Willy Kapawa

Personal information
- Full name: Willy Edgar Yapewouo Kapawa
- Date of birth: 24 June 1993 (age 32)
- Place of birth: Douala, Cameroon
- Height: 1.84 m (6 ft 0 in)
- Position: Centre-back

Team information
- Current team: Dynamic Herb Cebu
- Number: 92

Youth career
- Summer Little
- DAGA Young Stars

Senior career*
- Years: Team / Apps / (Gls)
- 2013–2016: Lion Blessé
- 2016–2017: Seattle Sounders FC 2 / 14 / (0)
- 2017: Sounders Reserves
- 2017–2019: Baltimore Celtic
- 2019–2021: Maryland Bobcats
- 2023–2026: Khosilot Farkhor / 51 / (0)
- 2026–: Dynamic Herb Cebu / 4 / (0)

= Willy Kapawa =

Cameroonian footballer (born 1993)

Willy Edgar Yapewouo Kapawa (born 24 June 1993) is a Cameroonian professional footballer who plays as a centre-back or centre midfielder for Philippines Football League club Cebu.

==Club career==
===Cameroon===
Kapawa was born and grew up in Douala, Cameroon. Starting football from age 5, he played first in Summer Little Academy before playing for youth club Daga Young Stars. After playing in various youth tournaments abroad, starting in 2013 he played for the senior team of Lion Blessé. In 2015, with Kapawa playing, the club was promoted to the Elite One.

===United States===
In 2016, Kapawa moved to the United States, signing for Tacoma Defiance, then called Seattle Sounders 2. After a season and fourteen appearances, he was transferred to the reserves of the senior team. In 2017, he left after his contract expired.

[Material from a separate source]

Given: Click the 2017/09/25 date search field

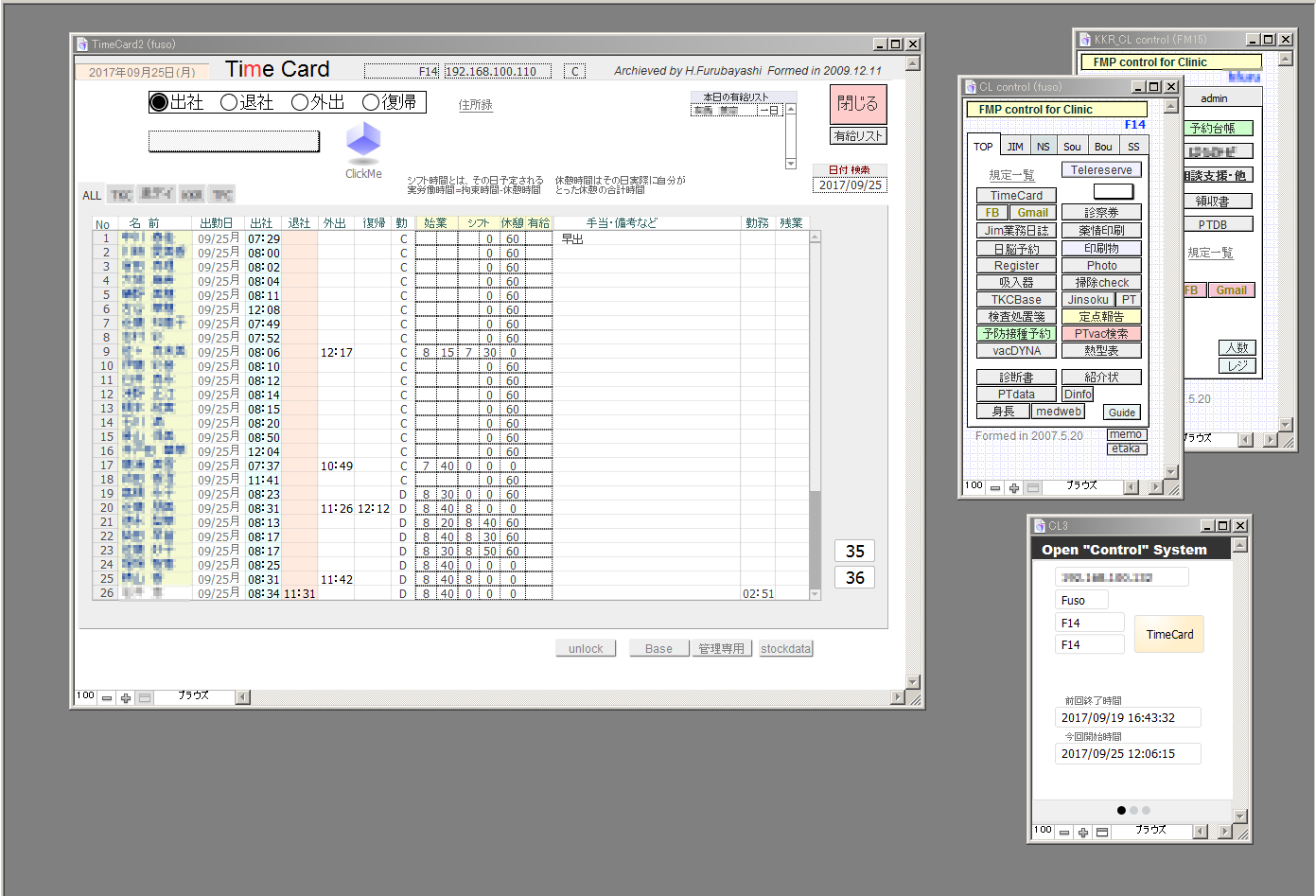Looking at the screenshot, I should coord(850,185).
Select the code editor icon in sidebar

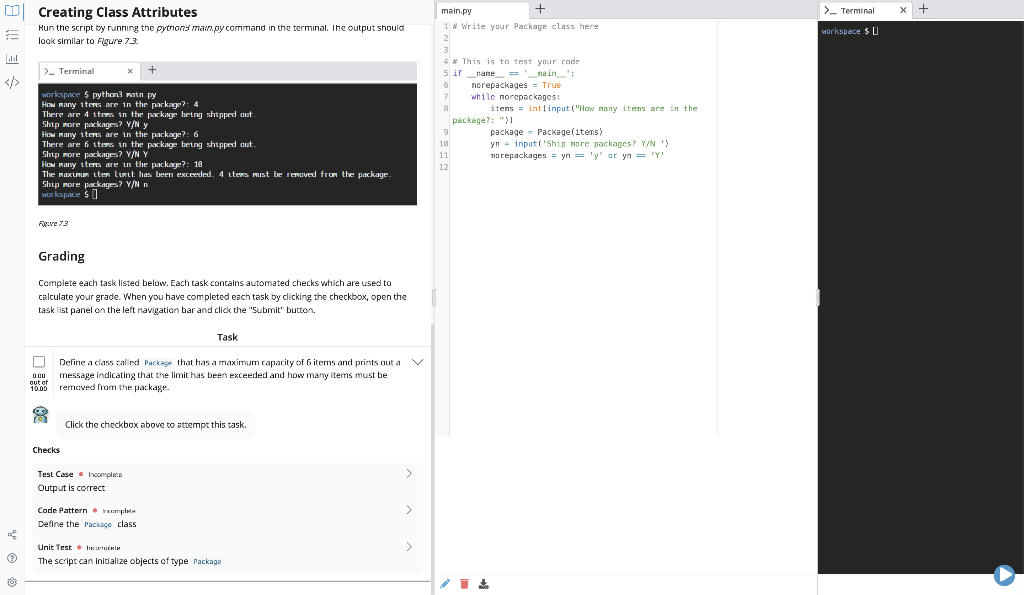tap(10, 81)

Later that year, Kapawa transferred to Baltimore Celtic Soccer Club, where he stayed for two years. For two years after that he played with National Independent Soccer Association side Maryland Bobcats (then called World Class Premier Elite FC), eventually becoming the team's captain.

===Tajikistan===
Kapawa wouldn't play football for two years, before earning a move to Tajikistan in 2023, signing with Khosilot Farkhor of the Tajikistan Higher League, Tajikistan's highest division of football. He played with the club for three years and made 51 appearances, before departing at the start of 2026 upon the expiration of his contract.

===Philippines===
After leaving Khosilot, Kapawa moved to Dynamic Herb Cebu based in the Philippines Football League as one of the club's winter signings. He made his debut in the club's first home game of the season, where they won over Philippine Army.

==International career==
===Cameroon U20===
In 2011, Kapawa was called up the under-20 Cameroon national team for a training camp before the 2011 African U-20 Championship. Though he didn't make the final cut, he joined the team again later in the year in preparation for the 2011 FIFA U-20 World Cup.